"Well, you know now. I was nearly mad in Edinburgh, but I stuck to my principles. I wanted to be sure one way or the other. But Norman had no gratitude. He used your mother to help him against me——"

"That was Mrs. West, I think, who used her."

"Don't defend the fellow. It was both of them. They—and James sending for his wife—drove me into a corner. But I wasn't going to be swept off the board without a struggle. I meant from the beginning to fight for you, if I saw a gleam of interest in your eyes for me, and sometimes I thought I did see it. But thanks to Mrs. Bal MacDonald, they'd got you in their clutches, those two. It suddenly occurred to me when I lost Mrs. James, to go and get your grandmother—bring her by force if she wouldn't come. I knew she had a sneaking kindness for me, as a MacDonald man. There was a queer bond of sympathy between us, which we'd both felt when we met. All our worst faults are alike. I dashed off to Carlisle—quickest way, by train, and threw myself on the old lady's mercy—told her everything. She was a trump, though perhaps her desire to help was as much a wish to thwart her daughter-in-law as anything else. She was too rheumatic to come with me in the car. I suppose it was a wild scheme! But she herself suggested my going to London to invite the MacDonalds. She thought, if I offered inducements—and she was right. It was an inspiration on her part."

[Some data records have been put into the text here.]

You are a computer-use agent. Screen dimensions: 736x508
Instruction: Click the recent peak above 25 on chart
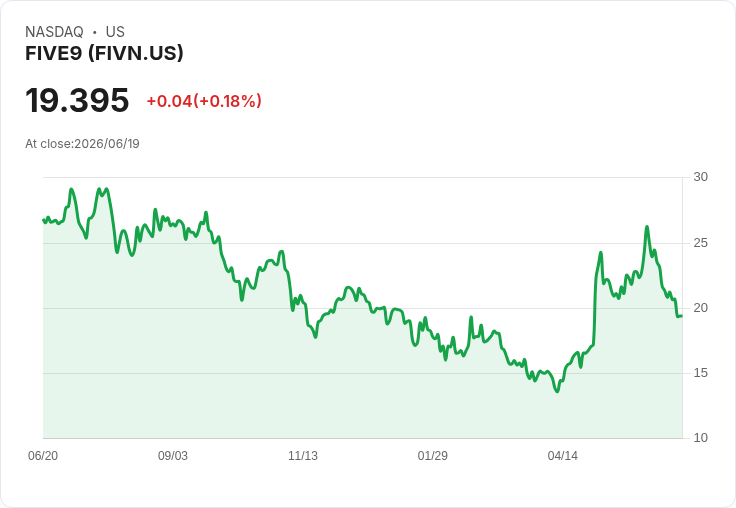(x=647, y=227)
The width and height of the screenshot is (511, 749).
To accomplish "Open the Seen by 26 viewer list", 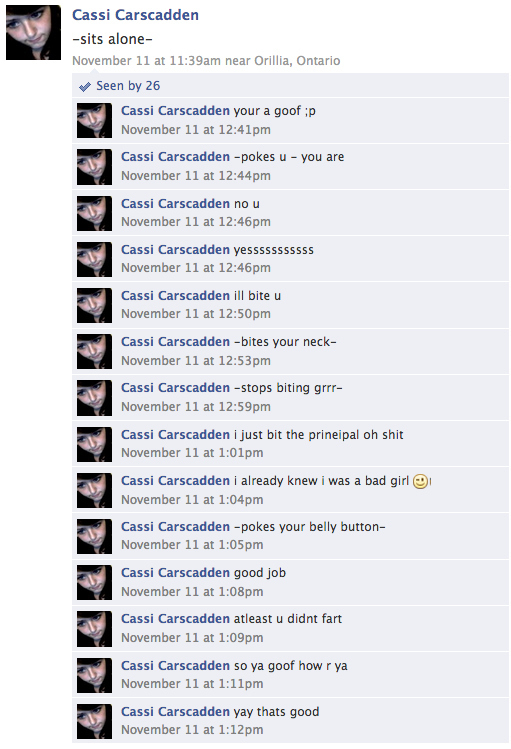I will point(128,86).
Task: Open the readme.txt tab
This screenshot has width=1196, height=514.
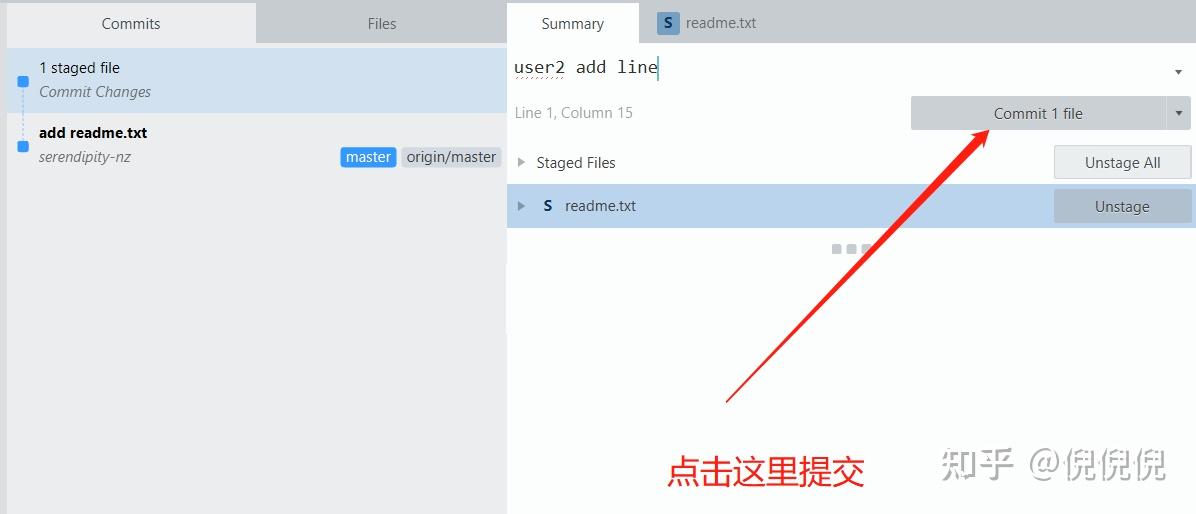Action: pos(707,23)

"But," I broke in, "isn't it glorious not to have chaperons at all?"

He didn't answer in words. Yet he made me understand in a far more emphatic and satisfactory way, that he agreed.

"You can imagine what I felt when you coolly went off from Ballachulish with Norman and his sister," Ian went on. "Then I did think it was all up—that I had been a fool for my hopes and my pains, till dear old Vedder hummed and hawed and apologized for taking a liberty, and mentioned that Salomon had boasted he was going to get his 'party' to Gretna Green in the shortest time on record. 'It's a plot!' I said to myself, as Mrs. James had warned me. And five minutes later Vedder and I and the Gray Dragon were off at a pace—well, I'm afraid we exceeded the legal limit most of the way; but the gods looked after us."

"And so did the heather moon!" I added.


Now we are at Dhrum, our own dear purple island set in a sea of gold; but first we went back to Carlisle and visited Grandma; and to please her and Ian, I consented to be married all over again, in church, with a special license and everything such as the conventional bride does, though it seemed treacherous to that happy moment at Gretna Green, which was like heaven after the valley of death. Grandma was wonderful to Ian, and very nearly nice to me. Not an unkind word did she say of Barbara, and she didn't even refer to my running away.

"You have had the sense to choose a real man, and the good fortune to win him. I'd hardly have thought it of you. A MacDonald too!" she remarked. And I almost loved her. Mrs. Muir made us a wedding cake, which she insisted on our taking away, in a large tin box: and when we left Hillard House, Heppie's nose was pinker than I ever saw it, which is saying a good deal.